We read with interest the report by Nichols et al. (1) on progression from impaired fasting glucose (IFG) to type 2 diabetes among 5,452 members of the Kaiser Permanente Northwest HMO. Their analysis includes a very thorough assessment of the impact of the new American Diabetes Association (ADA) criteria for IFG on future risk of diabetes. They conclude that the older criteria for IFG (110–125 mg/dl) are more predictive of future diabetes. The authors suggest that their study is the first to report diabetes incidence in routine clinical practice using the new criteria for IFG.
In 1998, shortly after the Expert Committee of the ADA recommended that the diagnostic cut point for diabetes be changed from 140 to 126 mg/dl, using the Rochester Epidemiology Project combined with the Mayo Laboratory database, we assembled a cohort of adult nondiabetic Olmsted County residents (2). We reported on the development of diabetes in this cohort over a median follow-up of 9 years. We showed that the baseline level of fasting plasma glucose (FPG) is a major predictor of an individual's future risk of developing diabetes. We estimated that adoption of the new ADA criteria would lead to recognition of diabetes ∼7 years earlier.

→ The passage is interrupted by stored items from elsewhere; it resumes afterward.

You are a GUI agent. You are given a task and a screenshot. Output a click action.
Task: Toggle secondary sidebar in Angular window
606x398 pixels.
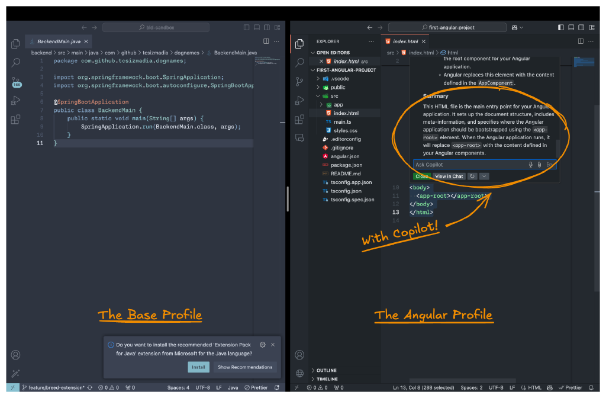coord(579,27)
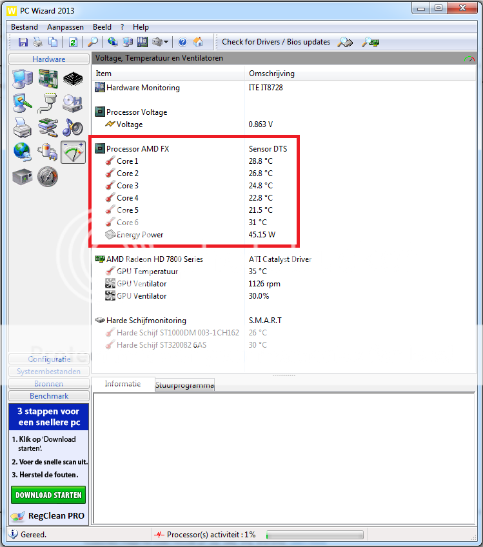Open the overclocking gauge icon
The height and width of the screenshot is (547, 483).
[x=48, y=175]
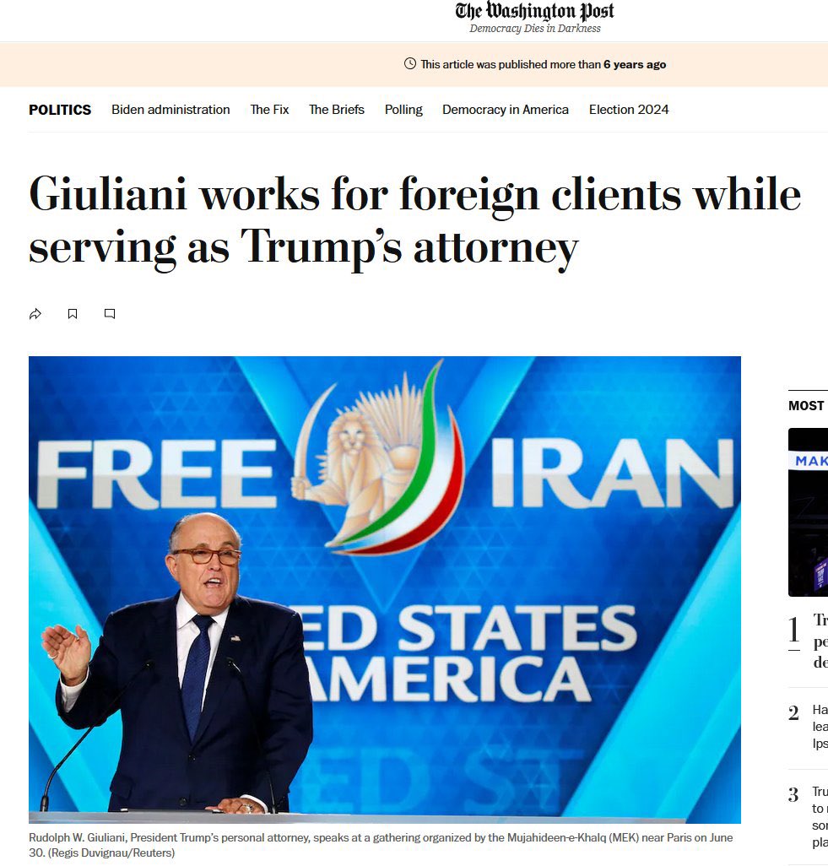Screen dimensions: 828x866
Task: Click the Giuliani Free Iran photo
Action: pos(384,590)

There are a number of similarities between our study and that of Nichols et al. (1). We both assembled cohorts of nondiabetic individuals from laboratory datasets used for routine clinical practice. Both studies showed that the baseline level of FPG was a strong predictor of the future risk of diabetes and that progression occurred more rapidly from higher baseline levels of FPG. Both studies showed that while risk was greater among individuals with IFG, a sizeable number of new cases of diabetes occur among individuals with “normal” FPG at baseline (384 of 793 cases of diabetes in our study and 201 of 614 in the Nichols et al. study).
The major differences between the two reports are 1) the availability of nonglucose variables in the Nichols et al. report and their ability to factor these into risk estimation and 2) our analysis of those nondiabetic individuals with baseline FPG <100 mg/dl. In this subgroup, we demonstrated a clear gradation of risk similar to that observed in individuals with elevated FPG at baseline. We would be interested to know if this observation is supported by data from the Nichols et al. study.

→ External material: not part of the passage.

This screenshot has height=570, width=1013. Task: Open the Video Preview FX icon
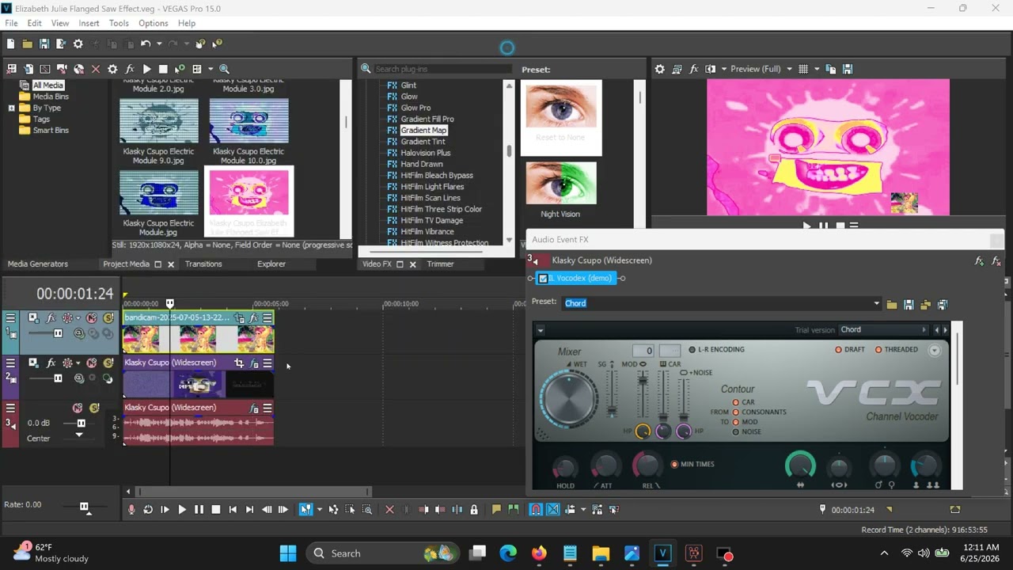pyautogui.click(x=694, y=69)
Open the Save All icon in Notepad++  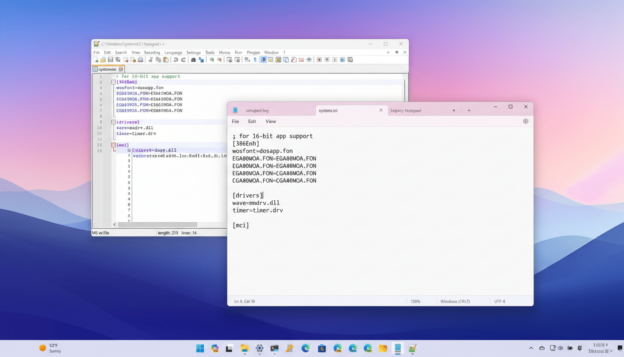click(x=118, y=60)
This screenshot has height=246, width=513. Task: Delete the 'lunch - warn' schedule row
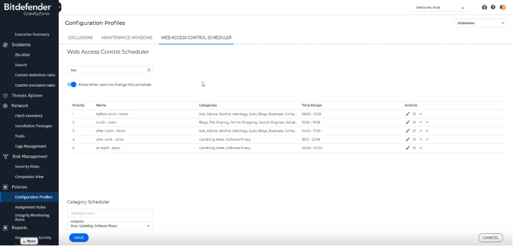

Taken together, we feel that these two reports highlight the utility of routine clinical information in elucidating the natural history and informing the debate on screening for type 2 diabetes. It remains to be established at what level of FPG the altered homeostasis of the pre-diabetic state begins, but it seems likely that this is well within the currently accepted normal range for glucose.